At 9 years old, Marley Dias was frustrated with the lack of books available in her school that represented her or her friends. So in 2015, she launched the campaign #1000BlackGirlBooks to get more diverse books into schools. She has collected and distributed over 13,000 books. According to her site the now 16-year-old hasn’t slowed down though. She was The 2021 Ambassador of National Educational Association (NEA) Read Across America, is the host and Executive Producer of Netflix’s Bookmarks: Celebrating Black Voices, and published her own book Marley Dias Gets It Done: And So Can You!. Her and her parents created a database of books to aid educators and families in finding diverse books.
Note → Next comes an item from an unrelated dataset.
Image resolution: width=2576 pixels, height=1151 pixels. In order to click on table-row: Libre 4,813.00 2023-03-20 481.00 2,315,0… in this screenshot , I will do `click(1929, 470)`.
She has won many awards, including being the youngest member of the Forbes 30 under 30. Even with all the growth, she hasn’t forgotten what started it all. She told Bustle that “One of the most inspiring parts has been to witness the change happen in my old school.”
Yande Banda, an 18-year-old from Zambia, is the Co-Chairperson of Transform Education. She is an activist for girl’s education, girl’s rights, gender equality, sustainability, and giving youth a seat at the table to make a difference. Her passion has helped her earn a seat at the table as the youngest member of the Adolescent Girls’ Advisory Council. According to Women of the World, Yande co-authored an open letter, that gained over 60,000 signatures, to social media companies to end online harassment, particularly of women and girls. This resulted in social media policy changes. Yande has been invited to speak at meetings with several global leaders. She is passionate about driving more funding for girl activists and the work they do, as girls like her are our future that will drive the world to change for the better.
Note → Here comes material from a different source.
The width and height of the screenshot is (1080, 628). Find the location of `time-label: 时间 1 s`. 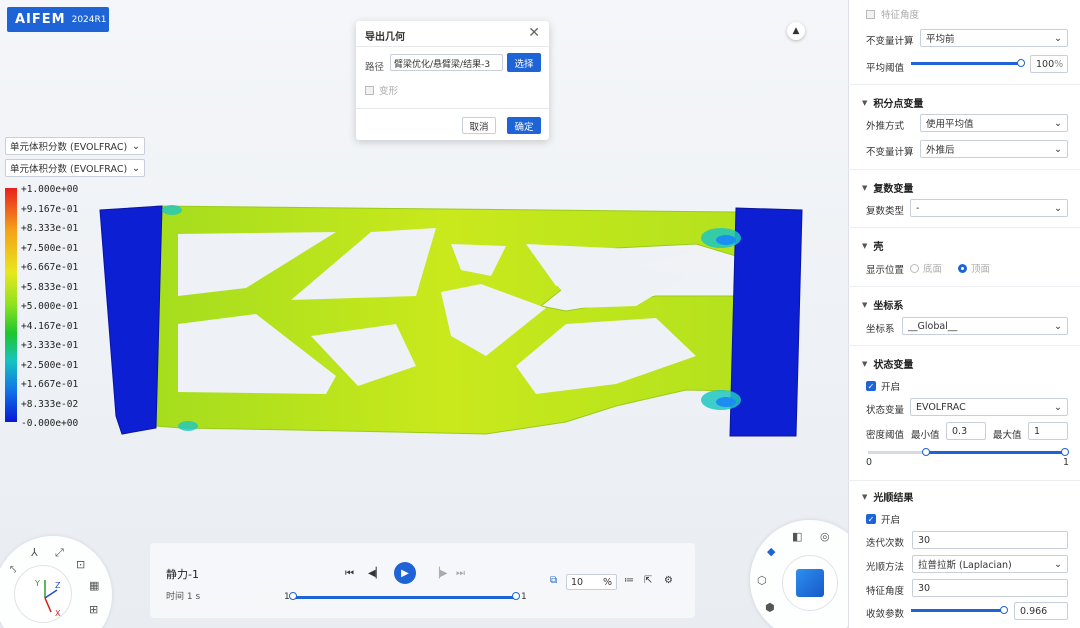

time-label: 时间 1 s is located at coordinates (184, 597).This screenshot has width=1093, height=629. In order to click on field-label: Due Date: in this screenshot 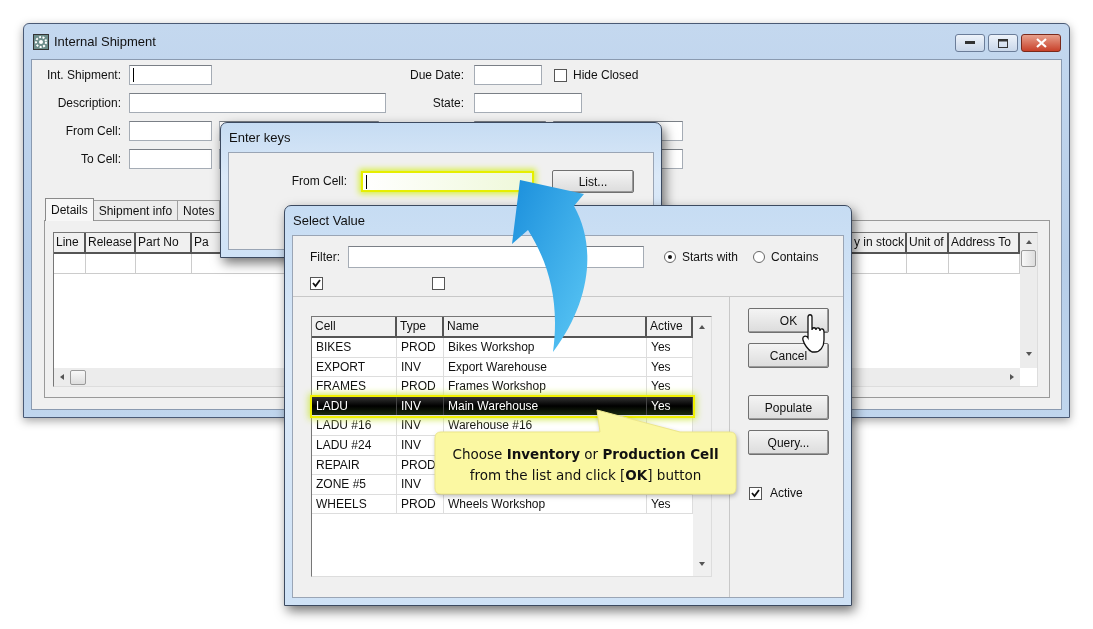, I will do `click(436, 75)`.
Fifteen-year-old Khloe Thompson wanted to make a difference in her community from the time she was 8 years old. According to Points of Light, “After seeing women and families living on the street in her native Irvine, California, she knew she wanted to help.” She started Khloe Kares, to help women experiencing homelessness. She works with other community partners to distribute Kare Bags filled with supplies and resources to help homeless members in the community. Her organization has delivered over 5,000 Kare Bags. She finds other local opportunities to give, like hosting birthday parties for homeless children. She doesn’t stop in her community though, she supports a rural school in Ghana with projects like adding a water pump and bathroom facilities. To expand her reach, she has a leadership program that teaches other youth how to build confidence and their own business that can make a difference.
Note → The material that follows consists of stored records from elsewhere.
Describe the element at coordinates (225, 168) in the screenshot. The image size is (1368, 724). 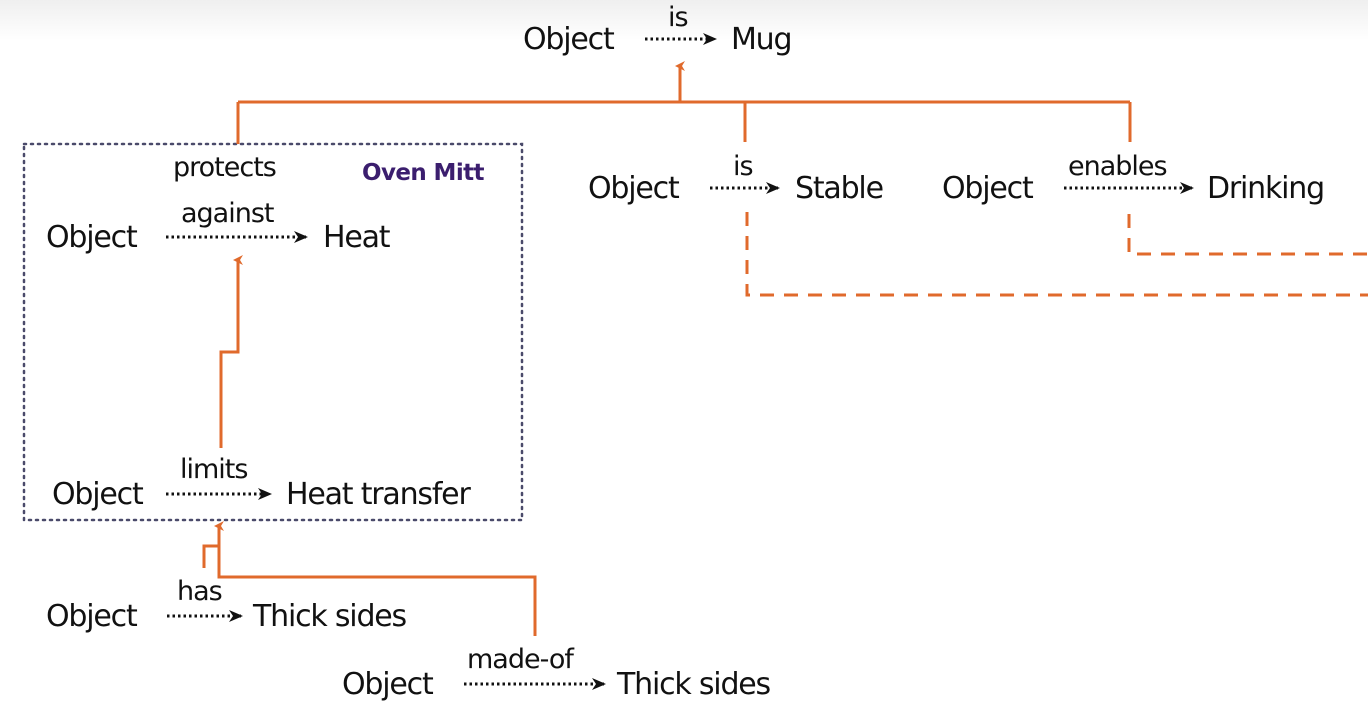
I see `relation-label-heat-line1: protects` at that location.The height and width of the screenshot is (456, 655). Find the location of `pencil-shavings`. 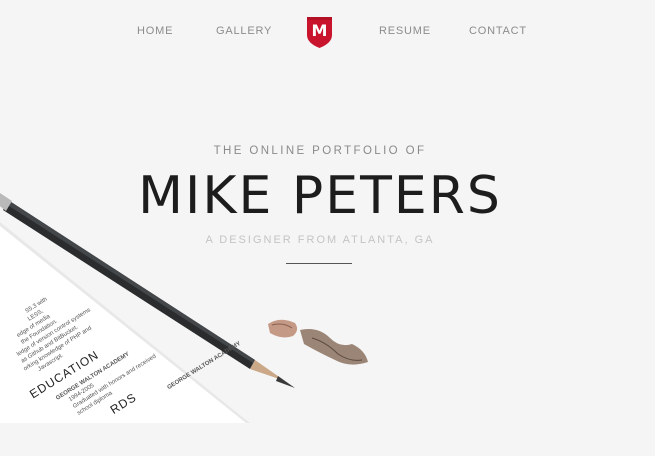

pencil-shavings is located at coordinates (318, 342).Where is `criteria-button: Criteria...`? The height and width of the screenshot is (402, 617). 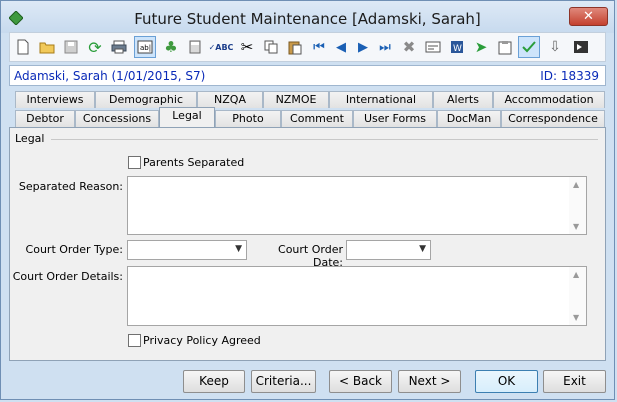 criteria-button: Criteria... is located at coordinates (284, 382).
At 8-years-old, Emaan Danish Khan became known as one of the youngest ecopreneurs when she launched a book and a doll named Fizza, who helps protect the environment. Her first start came when she was accepted as the youngest mentee at Climate Launchpad for ideas like upcycling toys and using the money she earned to plant trees. The now 10-year-old from Pakistan delivers climate talks for schools, universities, and corporations to inspire them to do more to protect the planet. She continues her education efforts with Emaanz Peekabo, a site developed in partnership with Earth Warrior Pakistan, that provides stories, courses, and eco-friendly toys to inspire the youth of Pakistan to be fighters for the environment. With leaders like Emaan, we can be sure more youth will care for and protect our planet.